Hadîste: Dünya ahretin tarlasıdır, varit olduğuna göre, bu dünya pazarında her kulun ekmekte, yani yarın ahrette sevabını görmek maksadiyle ve iş yapmak hususunda ilerleyişinde, iki günü bir olmuş, her gün manen
ilerlememişse o kimse aldanmıştır.

Çünkü insanın günden güne hattâ her an manen ilerlemesi lâzımdır.İşte gerçek anlamda amel budur. Böyle bir ameli insanlar nasıl görebilirler?

Bunu ancak Allah görür ve bilir.

Ulu Allah: "Benim dostlarım, benim kubbelerimin altında gizlidirler. Onları benden başka kimse bilemez"
(H.K.). buyurmuştur.

Netice itibariyle bilgi (ilim) amele namaz, oruç gibi bedenî işlerden ve amelden daha yakındır.
İlmin amelden ayrı olması ve ona faydası dokunmaması mümkün olabilir mi?
Halbuki bedenî hareketlerin amelden ayrı bulunması ve amele faydası olmaması daha çok mümkündür. Çünkü inatçı, kötü niyetli ve iki yüzlü (Cehud),münafık (müslüman görünen) bir kimse zahiren bedenî ameli yapmış olabilir; fakat dinin asıl hükmünü yerine getirmiş, hakkı ispat etmiş sayılmaz. Eğer bunları bilseydi ve yapabilseydi zaten bu vasıflara lâyık olmazdı.
O halde halkın gördüğü ibâdetlerden, âyinlerden, mezheblerden anlatılan ve gösterilen şeylerin hepsi, amelin aslı, kendisi olmayıp sebepleridir.
Bersisa, yıllarca hakikattte hiçbir zahidin yapamıyacağı bir şekilde ibadette bulundu.
Yani zahirî ameli yerine getirdi. Fakat sonunda kâfir olarak öldü. Bunun gibi İblis de binlerce yıl gökte ibadetle meşgul oldu. Eğer
bu zahirî ameller onda bir etki yapmış olsaydı Allah'dan: "Adem'e secde et!" emri gelince, secde ederdi.
İsa -O'na selâm olsun - zahirî amelleri yapmamıştı; fakat gerçek ameli o yaptı. Çünktü birdenbire çocukluk halinden ihtiyarlık haline geçti ve Muhammed Mustafa'nın kırk yaşında iken iddia ettiği aynı dâvayı ve vahyi o daha beşikte iken beyan eyledi.

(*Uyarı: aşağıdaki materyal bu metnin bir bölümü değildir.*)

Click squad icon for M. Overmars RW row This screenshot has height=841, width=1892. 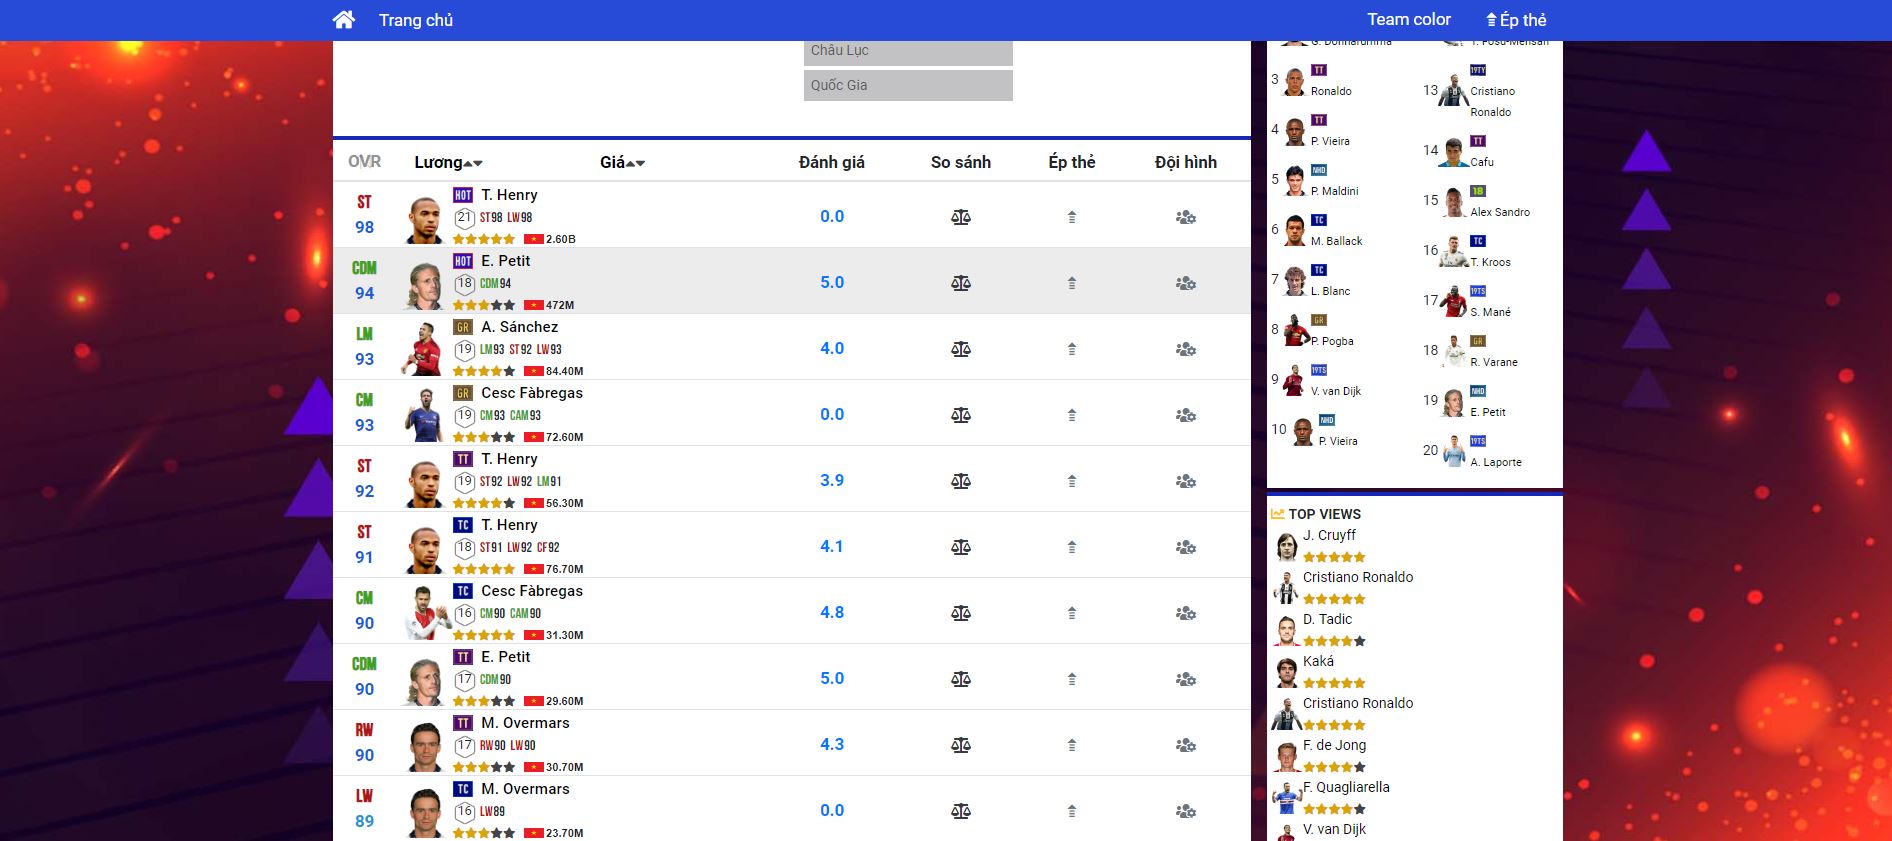(x=1185, y=745)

Peygamber: "Ben Allah'ın bir kuluyum. Bana gökten bir kitap indi. Allah beni Peygamber yaptı ve beni kerim kıldı. buyurmuştur.

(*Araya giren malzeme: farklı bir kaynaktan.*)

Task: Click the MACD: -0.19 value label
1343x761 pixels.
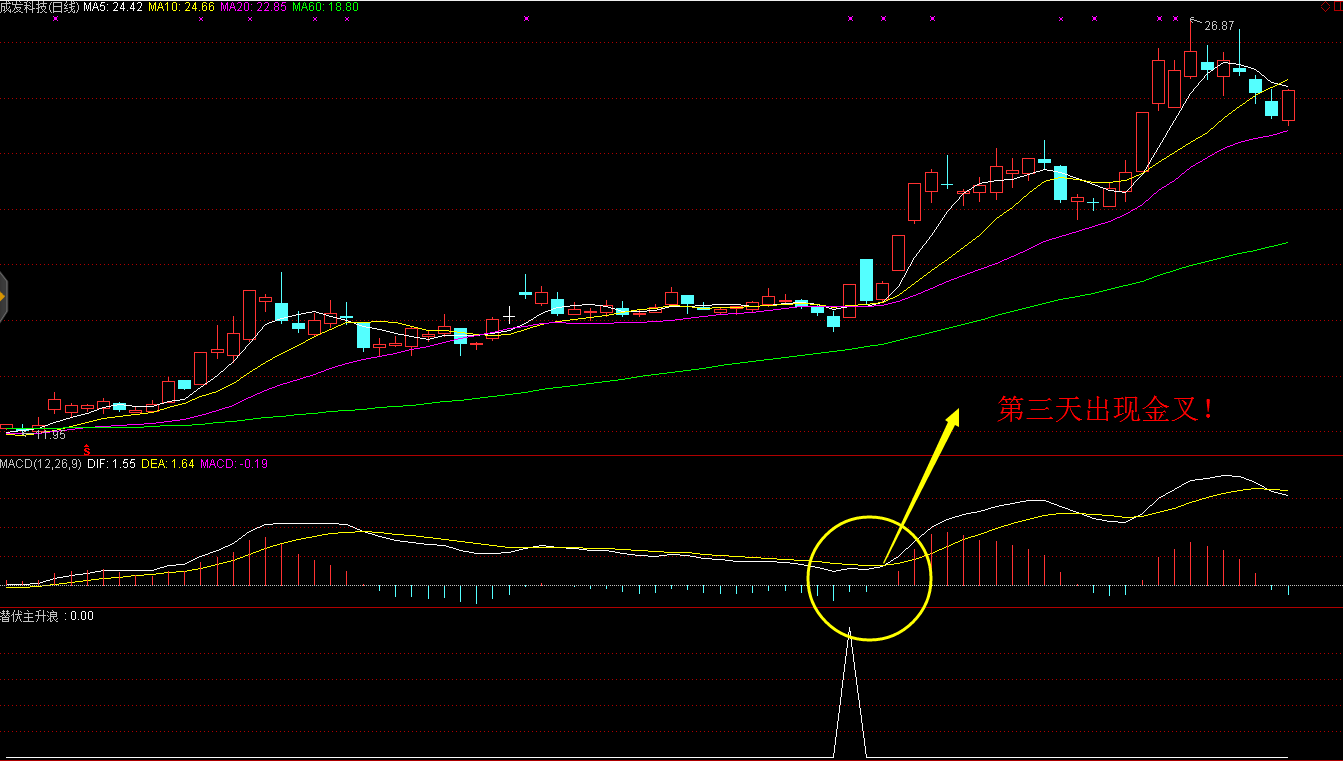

(Kur'an, Sûre: 19, âyet:30-31)"

Gerçek amel senin bulunduğun halde, her an başka bir hale
geçmen ve manen ilerlemendir.Bunun gibi, iksiri bakır üzerine döktüğün zaman, bakırın altına dönmesi amel olur.

Eğer altın olmazsa binlerce çekiç darbesi yese, yüz defa kaynasa, genişleyip uzasa, yine bakır olarak kalır.
Altını tanımıyanlar, amelin görünüşüne bakanlar ve bunu esas olarak kabul edenler: "Eğer yeryüzünde altın denen bir şey varsa o da mutlaka budur. Çünkü bu kadar çekiç darbesi yedi, bu kadar kaynadı, uzayıp genişledi" derler.
Halbuki altını gerçekten bilen bir kimse, bunlara bakmayıp halis altın olup olmadığını anlamak için önce mihenge vurur,.sonra kabul eder. Olmamışsa onu bir paraya bile satın almaz.

Çünkü Allah:(3) "Ben ki Allah'ım; sizin ne görünüşünüze, ne işinize, ne de sözünüze bakarım. Yalnız gönlünüzde benim için olan sevgin nasıldır ve ne kadardır diye gönlünüze bakarım" buyurmuştur.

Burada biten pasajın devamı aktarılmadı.